| Task description |
This exercise asks for a copy of each line in the records below with the word "coord" in it.

:: Given entries ::

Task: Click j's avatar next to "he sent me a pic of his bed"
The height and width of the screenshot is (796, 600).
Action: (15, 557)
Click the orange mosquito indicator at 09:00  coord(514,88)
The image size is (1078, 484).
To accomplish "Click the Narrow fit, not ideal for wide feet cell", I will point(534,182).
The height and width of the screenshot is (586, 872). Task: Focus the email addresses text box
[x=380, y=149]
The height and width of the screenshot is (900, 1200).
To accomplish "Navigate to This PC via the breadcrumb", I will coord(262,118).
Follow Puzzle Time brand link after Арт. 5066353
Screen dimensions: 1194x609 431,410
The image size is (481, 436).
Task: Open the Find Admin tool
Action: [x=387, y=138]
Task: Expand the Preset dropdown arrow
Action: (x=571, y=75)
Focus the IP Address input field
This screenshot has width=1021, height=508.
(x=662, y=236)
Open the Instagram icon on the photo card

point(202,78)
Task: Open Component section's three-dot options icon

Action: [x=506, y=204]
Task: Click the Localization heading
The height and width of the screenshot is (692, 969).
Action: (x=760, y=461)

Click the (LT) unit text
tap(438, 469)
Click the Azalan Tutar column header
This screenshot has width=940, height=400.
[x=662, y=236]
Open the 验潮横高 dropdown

:::

| Answer below |
Click the orange mosquito indicator at 09:00  coord(514,88)
To accomplish "Navigate to This PC via the breadcrumb", I will coord(262,118).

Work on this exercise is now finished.